The method is small. It is a handful of conventions about where each kind of knowledge lives and how a unit of work travels from idea to shipped. It assumes you drive the project with AI coding agents, but it does not require any particular agent, IDE, editor, or memory product. Where a concrete tool is useful, this doc names it as a reference implementation and tells you what role it is playing, so you can swap it.
Why it exists
AI agents are stateless between sessions and blind across tools. Without a discipline for where knowledge persists, every session re-explains the project, decisions evaporate, "done" means "an agent said it was done," and a project with several repos becomes impossible for an agent to hold in its head. The Atlas method fixes that with four moving parts:
- The Atlas — one directory that aggregates all of a project's repos (by reference, not by copying) so a single-CWD agent sees the whole territory at once.

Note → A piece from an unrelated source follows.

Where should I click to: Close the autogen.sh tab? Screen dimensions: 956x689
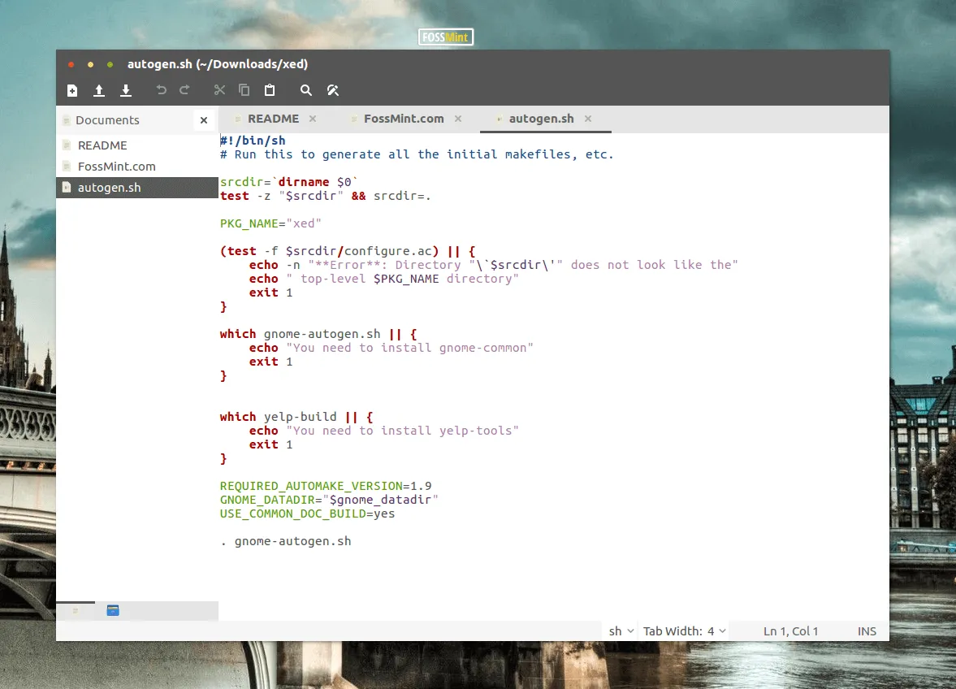coord(587,118)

- The stores model — a fixed answer to "where does this piece of knowledge go?", so orientation, universal rules, current status, and decisions each have exactly one home.
- The SPEC lifecycle — nothing is coded without a small, deliverable spec; every spec
travels
READY → IN PROGRESS → IN REVIEW → SHIPPED → archivedthrough one set of files. - The discipline — small specs, independent review before "shipped," and a few standing rules that keep agents from drifting.
Read in this order
| # | File | What it covers |
|---|---|---|
| 1 | 01-the-atlas.md | The Atlas model — what an Atlas is and why it exists |
| 2 | 02-stores-model.md | The stores model — where each kind of knowledge lives, described by role |
| 3 | 03-atlas-anatomy.md | The files of record at the Atlas root, their naming, and per-repo orientation |
| 4 | 04-spec-lifecycle.md | The workitem lifecycle and its status values |
| 5 | 05-discipline.md | Small deliverable specs, exhaustive review, ship criteria |
| 6 | 06-bootstrap.md | The bootstrap recipe — how to stand up a new Atlas |
| 7 | 07-optional-git-versioning.md | The optional git/symlink versioning mechanic |
A note on roles vs. reference implementations
Throughout, the framework describes each component by the role it plays and then names a concrete tool that could fill it. The roles are what the framework requires; the tools are optional and swappable. The mapping:
| Role | Reference implementation (optional) | Alternatives exist |
|---|---|---|
| Primary agent / tool (required) — the AI coding tool you drive the project with | Claude Code | Cursor, Codex, Cline, any CLI/IDE agent |
| Cross-tool memory store, over MCP (required) — universal knowledge every agent queries live | coco (an MCP memory server) | mem0, or any cross-tool rule store an agent can query over MCP |
| Skill / cheat-sheet mechanism (strengthener) — reusable, on-demand guides that point into the memory store | Claude Code skills | any tool affordance for reusable prompts |
| Forced-discipline mechanism (strengthener) — automation that injects behavior on events (session start, etc.) | Claude Code hooks | any event/automation hook your tool offers |
The first two roles are required: a primary agent and a shared memory store every agent reaches over MCP. The named tools are only examples — pick your own. The last two are strengtheners: use them if your tool offers them, and degrade gracefully if it doesn't.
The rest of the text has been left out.